▶ Provided passage
Sunday’s elections marked an important milestone in the trajectory of the Kurdish political movement; sealing its choice to become a left-wing party with a national base instead of confining itself to an ethnic nationalism in a narrow geographic space. As such, it had expected to become a kingmaker in national politics–not unlike Germany’s Die Linke. So far, the wager is paying off.
HDP’s success also owes much to two names—Kemal Kilicdaroglu, the main opposition party leader of CHP, and Selahattin Demirtas, HDP’s own leader. Kilicdaroglu risked his own political fortune by desisting from attacking HDP despite the outflow of around 5 percent of the overall vote from his own party to the HDP. Demirtas, a human rights lawyer, won a devout following among urban left-leaning voters consisting of mostly youth and women. With his charisma and generational appeal, Demirtas has been compared to Europe’s rising left-populists, like Greece’s Alexis Tsipras and Spain’s Pablo Iglesias. He stands in stark contrast to the other older opposition leaders: MHP’s Devlet Bahceli is a gaffe-prone septuagenarian who has been leading his party for almost two decades, while CHP’s Kemal Kilicdaroglu is as exciting as any other retired actuary.
While Demirtas’s popstar charms may have won him an election, they won’t solve his many problems. The Kurdistan Worker’s Party (PKK), which is on the U.S. State Department’s Foreign Terrorist Organizations list for its bloody campaign against the Turkish government, maintains a strong influence on Kurdish politics. Like the Kurds themselves, the PKK’s politics are fairly conservative. In an interview last year, PKK leader Cemil Bayik bemoaned that HDP is pandering to “Cihangir marginalism,” using Istanbul’s upscale Cihangir neighborhood as a metonym in a thinly veiled jab against HDP’s cosmopolitan-left elements and its influence on issues like LGBT rights. PKK’s founder, Abdullah Ocalan, has been in solitary confinement at an island prison since his capture in 2003, but he remains influential over the Kurds.

▶ Supplied entries
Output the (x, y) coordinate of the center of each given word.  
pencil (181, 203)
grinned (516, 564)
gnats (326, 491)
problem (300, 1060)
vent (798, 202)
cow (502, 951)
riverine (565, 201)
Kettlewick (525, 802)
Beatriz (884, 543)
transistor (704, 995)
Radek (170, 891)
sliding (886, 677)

▶ Problem details
Answer these from the passage on the Kurdish political movement:
1. What did the movement expect to become in national politics?
2. What was Selahattin Demirtas's profession?
3. Which Istanbul neighborhood did Cemil Bayik use as a metonym?

▶ Expected answer
1. A kingmaker.
2. Human rights lawyer.
3. Cihangir.